Vosp .: -And plants don’t have any noses. But on the leaves they have small holes, they are difficult to see. It is through them that all plants breathe, and indoor ones too. That's why we dust the leaves and mine them.

Bur.: So the bell, and the birch, and the oak - everyone, everyone needs air?

And I didn't know about it.

Vosp.:-Of course, Pinocchio, all living beings need air.

Really guys?

Here we breathe with our noses, but what else can we feel with them?

Children: - We can smell.

Play:- A the air smells?

(children's answers)

Vosp .: -But how does it happen when pies are baked in the kitchen, we are in group smell them?

(children's answers)

-Air moves and brings to our noses, although he the air is odorless.

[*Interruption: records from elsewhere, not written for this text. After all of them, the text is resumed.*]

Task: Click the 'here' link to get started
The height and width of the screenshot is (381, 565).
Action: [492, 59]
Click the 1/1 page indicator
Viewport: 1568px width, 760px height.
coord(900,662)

What other odors can you tolerate? air?

Can it air carry sounds?

(children's answers)

(experiment 5 with a glass and a spoon)

From a blow with a spoon, the glass of the glass begins to tremble, finely and often. From this begins to tremble, to move air around the glass. Gradually this trembling air reaches our ears and we hear this ringing. Means air, can carry sound.

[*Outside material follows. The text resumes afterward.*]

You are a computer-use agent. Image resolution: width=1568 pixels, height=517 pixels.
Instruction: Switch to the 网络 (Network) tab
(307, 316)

Bur.: - And I know where you can find a lot air - in balloons? And so they are called - air.

Vosp .: - Well, that Pinocchio, we convinced you that there is air?

Bur.: Yes, I understand that air surrounds us everywhere and we breathe it.

Idle time thought that since it is not visible, then it is not there. And now I'll go to puppet show to my friends and tell them about air. And I want to give you these air balloons(gives children a box of balloons).

Vosp .: -Guys, let's check if there are many air in your chest let's inflate balloons (children inflate balloons and blow them).

You must have seen how air The balls are released and they fly away in the sky. You must know that this is harmful to nature. Why do you think (children's answers).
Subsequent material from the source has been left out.